Firmament, meaning the heavens or the sky, is a sculpture by artist Sir Antony Gormley. It is constructed from 1019 steel balls held in space by 1770 steel elements of varying lengths. These are welded together to create an irregular, polygonal structure that dissolves and resolves in space. In form, the sculpture resembles a map of a celestial constellation, perhaps recalling the Engonasin Hercules constellation known as the ‘kneeling man’. Walking around and through the work, an enormous kneeling figure comes into view.
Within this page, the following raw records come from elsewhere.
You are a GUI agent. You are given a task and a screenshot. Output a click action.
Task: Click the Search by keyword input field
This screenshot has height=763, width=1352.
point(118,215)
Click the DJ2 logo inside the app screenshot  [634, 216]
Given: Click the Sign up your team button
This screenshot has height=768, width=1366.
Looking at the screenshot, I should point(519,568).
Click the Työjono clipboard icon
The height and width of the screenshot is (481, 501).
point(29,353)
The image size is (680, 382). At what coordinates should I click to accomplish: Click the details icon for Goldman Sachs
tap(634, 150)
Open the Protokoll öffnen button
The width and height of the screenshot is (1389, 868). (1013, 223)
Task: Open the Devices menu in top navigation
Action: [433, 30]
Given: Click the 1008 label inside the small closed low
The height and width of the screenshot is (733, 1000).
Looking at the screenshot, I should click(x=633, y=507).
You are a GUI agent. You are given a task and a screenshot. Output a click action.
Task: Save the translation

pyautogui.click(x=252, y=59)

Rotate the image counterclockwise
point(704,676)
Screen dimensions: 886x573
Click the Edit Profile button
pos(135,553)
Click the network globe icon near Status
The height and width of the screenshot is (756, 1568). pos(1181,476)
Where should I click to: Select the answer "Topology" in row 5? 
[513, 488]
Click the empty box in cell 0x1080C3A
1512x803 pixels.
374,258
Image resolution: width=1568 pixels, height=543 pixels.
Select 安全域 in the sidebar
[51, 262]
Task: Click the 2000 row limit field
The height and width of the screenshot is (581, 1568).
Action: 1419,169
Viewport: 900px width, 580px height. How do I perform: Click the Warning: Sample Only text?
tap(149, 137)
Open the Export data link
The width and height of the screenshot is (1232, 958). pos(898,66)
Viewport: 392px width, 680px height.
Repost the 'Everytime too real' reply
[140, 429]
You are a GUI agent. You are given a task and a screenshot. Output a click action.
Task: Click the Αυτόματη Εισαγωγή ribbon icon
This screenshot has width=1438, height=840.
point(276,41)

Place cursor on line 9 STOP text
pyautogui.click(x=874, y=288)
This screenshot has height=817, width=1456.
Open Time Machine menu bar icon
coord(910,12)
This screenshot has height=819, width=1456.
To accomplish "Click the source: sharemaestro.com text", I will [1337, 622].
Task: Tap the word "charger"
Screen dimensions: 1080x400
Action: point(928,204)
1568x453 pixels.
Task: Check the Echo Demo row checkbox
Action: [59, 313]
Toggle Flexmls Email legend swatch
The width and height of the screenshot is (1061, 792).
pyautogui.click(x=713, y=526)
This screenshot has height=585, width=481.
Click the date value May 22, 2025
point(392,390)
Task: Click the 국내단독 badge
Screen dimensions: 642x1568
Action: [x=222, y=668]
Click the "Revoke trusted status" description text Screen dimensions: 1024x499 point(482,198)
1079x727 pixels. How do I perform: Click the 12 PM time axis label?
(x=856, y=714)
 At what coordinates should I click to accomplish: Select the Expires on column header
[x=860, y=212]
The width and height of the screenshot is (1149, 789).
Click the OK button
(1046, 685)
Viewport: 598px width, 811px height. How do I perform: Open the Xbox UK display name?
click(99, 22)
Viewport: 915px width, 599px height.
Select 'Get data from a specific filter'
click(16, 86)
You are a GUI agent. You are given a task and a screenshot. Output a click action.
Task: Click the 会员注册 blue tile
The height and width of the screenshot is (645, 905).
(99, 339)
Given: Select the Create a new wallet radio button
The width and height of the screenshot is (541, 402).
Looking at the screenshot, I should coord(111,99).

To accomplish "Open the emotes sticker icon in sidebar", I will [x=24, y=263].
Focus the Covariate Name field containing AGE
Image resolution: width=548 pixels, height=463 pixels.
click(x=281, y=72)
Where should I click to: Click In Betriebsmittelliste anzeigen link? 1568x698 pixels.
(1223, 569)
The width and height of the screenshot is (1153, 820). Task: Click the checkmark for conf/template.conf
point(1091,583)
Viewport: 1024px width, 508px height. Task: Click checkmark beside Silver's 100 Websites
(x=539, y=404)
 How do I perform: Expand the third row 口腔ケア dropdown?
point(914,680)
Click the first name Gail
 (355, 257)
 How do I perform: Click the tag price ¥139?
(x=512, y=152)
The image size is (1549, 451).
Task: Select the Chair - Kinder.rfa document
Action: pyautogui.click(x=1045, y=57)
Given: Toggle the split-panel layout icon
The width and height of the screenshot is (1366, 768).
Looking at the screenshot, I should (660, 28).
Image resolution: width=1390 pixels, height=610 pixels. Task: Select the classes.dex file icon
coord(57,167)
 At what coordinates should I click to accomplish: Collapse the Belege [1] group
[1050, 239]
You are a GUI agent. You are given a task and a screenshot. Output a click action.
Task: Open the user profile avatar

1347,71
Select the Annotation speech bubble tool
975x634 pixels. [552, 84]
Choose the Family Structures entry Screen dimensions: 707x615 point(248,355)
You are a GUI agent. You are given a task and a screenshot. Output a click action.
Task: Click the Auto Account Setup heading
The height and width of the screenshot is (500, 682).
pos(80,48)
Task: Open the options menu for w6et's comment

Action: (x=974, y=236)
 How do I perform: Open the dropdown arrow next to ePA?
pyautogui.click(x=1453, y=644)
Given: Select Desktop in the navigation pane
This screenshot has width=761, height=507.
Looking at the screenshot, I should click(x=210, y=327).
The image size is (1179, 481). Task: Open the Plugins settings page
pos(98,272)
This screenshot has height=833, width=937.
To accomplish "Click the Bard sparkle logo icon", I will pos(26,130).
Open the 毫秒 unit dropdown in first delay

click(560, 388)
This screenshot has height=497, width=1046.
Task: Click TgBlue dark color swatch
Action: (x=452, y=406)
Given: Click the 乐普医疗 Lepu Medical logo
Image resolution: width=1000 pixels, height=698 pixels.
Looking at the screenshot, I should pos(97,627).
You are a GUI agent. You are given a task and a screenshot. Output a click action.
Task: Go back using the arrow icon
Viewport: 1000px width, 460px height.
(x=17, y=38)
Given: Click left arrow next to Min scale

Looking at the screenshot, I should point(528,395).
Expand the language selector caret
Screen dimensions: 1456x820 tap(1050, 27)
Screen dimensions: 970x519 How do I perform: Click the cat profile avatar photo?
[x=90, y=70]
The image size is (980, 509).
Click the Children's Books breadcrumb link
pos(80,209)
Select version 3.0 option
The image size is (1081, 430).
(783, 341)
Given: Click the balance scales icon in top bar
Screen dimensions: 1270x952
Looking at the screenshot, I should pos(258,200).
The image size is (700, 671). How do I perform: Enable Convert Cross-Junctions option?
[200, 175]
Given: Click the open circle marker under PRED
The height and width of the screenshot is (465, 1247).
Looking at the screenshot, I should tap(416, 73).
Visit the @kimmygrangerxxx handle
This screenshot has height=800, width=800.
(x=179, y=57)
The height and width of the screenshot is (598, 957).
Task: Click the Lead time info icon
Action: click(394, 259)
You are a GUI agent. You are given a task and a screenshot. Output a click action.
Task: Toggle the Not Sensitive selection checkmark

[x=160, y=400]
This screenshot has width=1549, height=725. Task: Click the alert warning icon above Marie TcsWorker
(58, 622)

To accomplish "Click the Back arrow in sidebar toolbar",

The structure was designed by scanning the artist’s own body.

Gormley told art historian Ernst Gombrich that his large body form sculptures, such as Firmament, were an attempt ‘to materialise the sensation of that inner space of the body… an attempt to realise embodiment, without really worrying too much about mimesis, about representation in a traditional way.’

Firmament was originally installed in the basement gallery of White Cube, Mason’s Yard, London, for Gormley’s solo exhibition (2008). In the gallery, the work pressed up against the edges of the space; now at Jupiter Artland it is open to the trees, sky and landscape that surround it.

‘Sculpture does not need shelter, either intellectual or physical, and can stand in the elements, encouraging dialogue between human time, the time of the seasons and the time of geology.’ Antony Gormley

Biography

Over four decades, Sir Antony Gormley has revitalised the depiction of the human form in sculpture. His practice is a radical investigation of the body as a place of memory, history and transformation.

Throughout his career, Gormley has investigated the dynamics between the individual and the collective in large-scale installations such as Allotment (1997) and Another Place (2005). Perhaps his most celebrated work, Angel of the North (1995-98), is a monumental piece that has become a landmark in contemporary British sculpture. Field (1991 onwards), an assembly of thousands of small clay figures crafted by local communities, has been staged internationally on multiple occasions, engaging diverse populations across four continents.

Sir Antony Gormley was born in London, UK, in 1950, where he continues to reside and work. He has participated in major group exhibitions including the Venice Biennale (1982; 1986), Documenta VIII in Kassel, Germany (1987), and the Sydney Biennale (2006). Notable solo exhibitions include showcases at Fundacao Calouste Gulbenkian in Lisbon (2004), the Baltic Centre for Contemporary Art in Gateshead, England (2003), and the National History Museum in Beijing, China (2003). He was awarded the Turner Prize in 1994 and made an Order of the British Empire (OBE) in 1997. He is an Honorary Fellow of the Royal Institute of British Architects, and has been a Royal Academician since 2003. He was the recipient of the Obayashi Prize in 2012 and is the 2013 Praemium Imperiale Laureate for Sculpture. Gormley was knighted in the 2014 New Year Honours for services to the arts. For Room, he received the 2015 Marsh Award for Excellence in Public Sculpture.